Babbage’s later designs attempted to show the separation of the memory (the ‘Store’) from the central processor (the ‘Mill’), and capture serial operations using a ‘fetch-execute cycle’ (the “Barrel Controllers”), with devices for inputting and outputting data and instructions (“Operation Cards”,”Variable Cards”).

Babbage began to construct a small difference engine circa 1819 and had completed it by 1822 (Difference Engine 0). He announced his invention in June of 1822, in a paper to the Royal Astronomical Society, entitled: Note on the application of machinery to the computation of astronomical and mathematical tables1. A copy of the offprint with the author’s inscription sold at a Christie’s auction below its estimate for $7,200 in 2005. At that time, OCLC cited another copy in existence at the Niedersachsische Staats- und Universitätsbibliothek. Like the central processing unit (CPU) in a modern computer, the mill would rely upon its own internal procedures, to be stored in the form of pegs inserted into rotating drums called “barrels”, to carry out some of the more complex instructions the user’s program specified.

Difference Engine

courtesy: Computer History Museum

Babbage’s first attempt at making the first Difference Engine fell through, but he shifted his innovation efforts to the design of a more complex machine called the Analytical Engine. The major innovation was that the Analytical Engine was to be programmed using punched cards and use features subsequently used in modern computers, including sequential control, branching and looping. The Engine was not a single physical machine, but rather a succession of designs that Babbage tinkered with until his death in 1871. He never published a detailed description of the Analytical Engine but in 1842, the Italian mathematician Luigi Federico Menabrea published a description of the engine in French, based on a lecture given by Babbage. In 1843, the description was translated into English and extensively annotated by Ada Lovelace, who had become interested in the engine eight years earlier. Her annotated translation has been called by many authorities the most important paper in the history of digital computing before modern times. Babbage considered this paper which is titled: Sketch of the Analytical Engine invented by Charles Babbage … with notes by the translator [Augusta Ada King, Countess of Lovelace], a complete summary of the mathematical aspects of his machine, proving that analytical operations were capable of being executed by machinery. A copy of this offprint from Scientific Memoirs III (1843) London: Richard and John E. Taylor, sold for $78,000, double its estimate, at a Christie’s auction in 2005. OCLC and RLIN cited two copies of the offprint of Lovelace’s translation (both at Harvard University) with three additional copies in private hands.

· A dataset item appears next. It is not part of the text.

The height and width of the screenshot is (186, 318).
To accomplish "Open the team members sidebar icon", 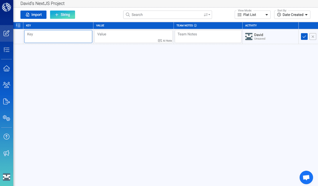I will [x=6, y=85].
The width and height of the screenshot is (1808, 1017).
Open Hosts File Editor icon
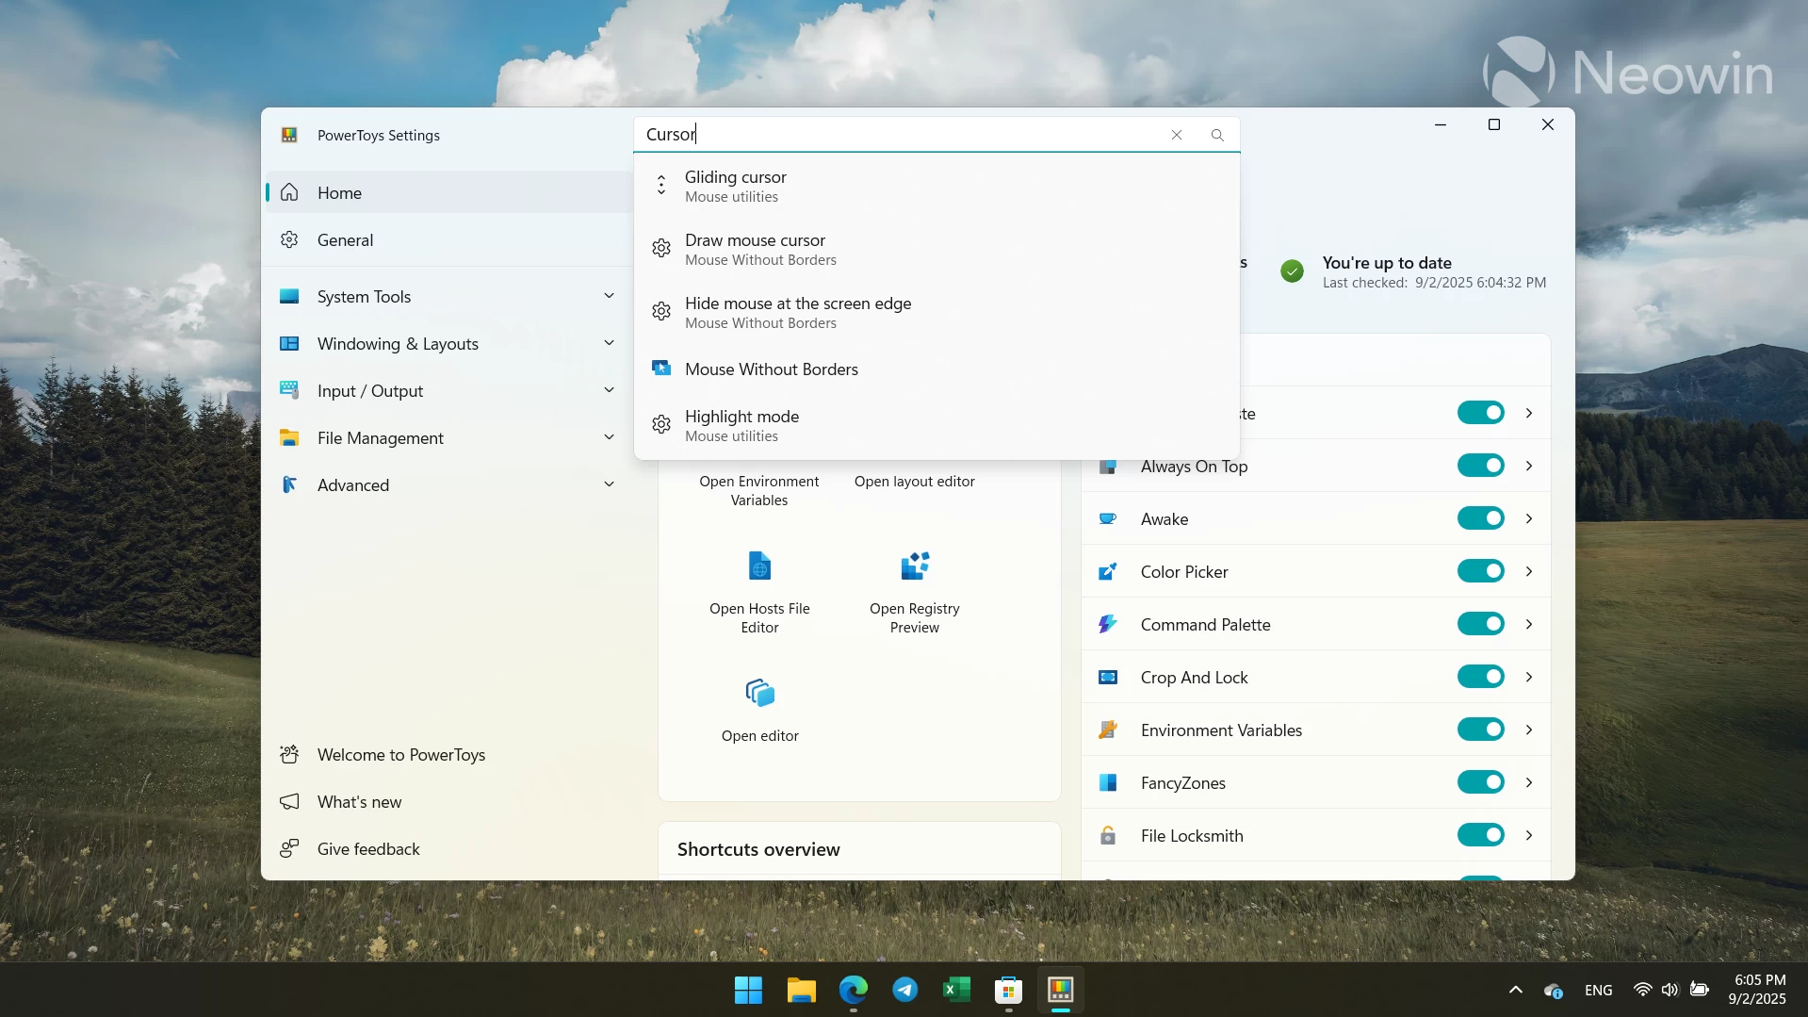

The logical structure of the Analytical Engine was essentially the same as the one which dominated computer design in the computer age, during when the ENIAC (Electronic Numerical Integrator and Calculator) was completed.  Babbage’s work however, has only in recent decades been studied in detail realizing the extent of his accomplishment. What may be the most remarkable aspect of Babbage’s monumental invention in thought and engineering, is the extent to which it was ignored. The limited production of original publications which document his work, coupled with the recent realization of the importance of his work, have become startling intellectual rare finds.

1 Dasgupta, Subrata (2014). It Began with Babbage: The Genesis of Computer Science. Oxford University Press. p. 22. ISBN 978-0-19-930943-6.

About the author

Data scientist, book collector – Jim Sekkes

{ 1 comment… read it below or add one }

Joseph McNamara April 6, 2021 at 12:26 am

The evolution of computers in the last 150 years is amazing. And its not done yet with AI and quantum computers evolving now.